(1) Today a girl came to the front desk flipping out because she accidentally flushed her room key, mail key, rape whistle, flash drive, and Hawaii keychain down the toilet. You read that right - not "dropped her keys in the toilet" FLUSHED! We're talking they went right down the drain. The toilet didn't even clog. Of course I had no earthly idea what I was supposed to do about this, so I called my favorite hall advisor who also had no idea what to do when a girl flushes her keys and her flash drive with all of her schoolwork on it down the drain. Ultimately it ended in a phone call to the police (yeap...I called the police about a toilet). Still waiting to see how this story will end. In the meantime, I will continue avoiding writing my paper (due on Monday) and tell you more crazy work stories.
(2) Naked boy. Okay, so I guess technically he wasn't naked. Boxer boy. See Sunday Best? blog post for the rest of that story.

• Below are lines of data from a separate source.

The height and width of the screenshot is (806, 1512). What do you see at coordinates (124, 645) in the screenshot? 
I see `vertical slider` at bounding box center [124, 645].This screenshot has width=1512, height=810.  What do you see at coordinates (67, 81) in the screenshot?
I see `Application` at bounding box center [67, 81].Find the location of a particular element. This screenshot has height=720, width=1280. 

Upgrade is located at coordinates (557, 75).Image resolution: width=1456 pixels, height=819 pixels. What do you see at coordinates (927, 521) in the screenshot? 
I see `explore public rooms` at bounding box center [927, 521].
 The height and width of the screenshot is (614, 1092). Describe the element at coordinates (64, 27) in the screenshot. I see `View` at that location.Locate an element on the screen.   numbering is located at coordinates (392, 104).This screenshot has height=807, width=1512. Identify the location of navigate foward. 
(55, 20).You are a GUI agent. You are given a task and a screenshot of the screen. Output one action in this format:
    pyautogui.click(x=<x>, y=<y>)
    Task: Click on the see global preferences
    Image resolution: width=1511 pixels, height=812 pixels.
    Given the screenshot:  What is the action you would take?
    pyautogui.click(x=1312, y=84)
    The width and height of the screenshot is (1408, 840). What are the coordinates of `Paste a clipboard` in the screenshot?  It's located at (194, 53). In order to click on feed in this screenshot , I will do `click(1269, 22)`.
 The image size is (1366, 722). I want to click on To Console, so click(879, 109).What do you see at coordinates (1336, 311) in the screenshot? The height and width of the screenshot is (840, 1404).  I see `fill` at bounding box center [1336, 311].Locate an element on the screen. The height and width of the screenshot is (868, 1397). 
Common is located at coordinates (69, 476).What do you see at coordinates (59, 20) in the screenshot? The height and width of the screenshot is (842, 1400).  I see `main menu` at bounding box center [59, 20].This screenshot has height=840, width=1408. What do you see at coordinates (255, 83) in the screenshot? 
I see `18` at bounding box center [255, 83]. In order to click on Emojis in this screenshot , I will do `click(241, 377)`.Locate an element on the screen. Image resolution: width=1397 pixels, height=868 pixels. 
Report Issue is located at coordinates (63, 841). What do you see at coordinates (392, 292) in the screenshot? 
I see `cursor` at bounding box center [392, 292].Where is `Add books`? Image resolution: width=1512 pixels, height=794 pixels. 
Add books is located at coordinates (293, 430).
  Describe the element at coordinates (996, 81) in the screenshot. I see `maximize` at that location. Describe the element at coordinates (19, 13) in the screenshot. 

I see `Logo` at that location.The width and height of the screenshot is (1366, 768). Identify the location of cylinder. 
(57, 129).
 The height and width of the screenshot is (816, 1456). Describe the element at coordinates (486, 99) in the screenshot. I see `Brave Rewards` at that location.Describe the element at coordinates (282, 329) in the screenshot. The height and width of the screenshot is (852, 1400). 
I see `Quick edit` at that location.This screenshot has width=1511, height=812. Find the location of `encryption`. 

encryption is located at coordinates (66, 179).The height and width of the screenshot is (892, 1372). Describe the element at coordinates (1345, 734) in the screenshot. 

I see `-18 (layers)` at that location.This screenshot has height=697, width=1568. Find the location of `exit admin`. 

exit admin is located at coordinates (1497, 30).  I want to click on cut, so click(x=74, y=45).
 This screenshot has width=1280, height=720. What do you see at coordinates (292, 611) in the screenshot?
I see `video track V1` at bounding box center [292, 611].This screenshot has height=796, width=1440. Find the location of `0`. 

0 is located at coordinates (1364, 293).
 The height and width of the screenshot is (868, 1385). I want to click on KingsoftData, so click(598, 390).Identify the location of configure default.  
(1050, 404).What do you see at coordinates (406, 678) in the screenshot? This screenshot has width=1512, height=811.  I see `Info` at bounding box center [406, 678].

(3) The fight. I'm exaggerating again. It was an almost fight. I forget if I've already blogged about this or not. Long story short, two smaller boys allegedly were talking about one bigger boy's wife. Bigger boy got angry, smaller boys ran to me (as if I could protect them) and then a hall advisor saved me by taking care of it while I hid behind the desk. Man, another exaggeration. I didn't hide. I just stayed behind the desk not hiding.
(4) THE button. You know those under-the-desk-silent-alarm-emergency buttons that no one ever really gets to push but you always really want to push? I pushed it. No, not for an emergency. Just a test run. They were working on it during my shift one day and I begged the guy to let me push it. It just wouldn't be fair if he had all the fun.
Okay, that's enough storytelling for now. I should really write my paper.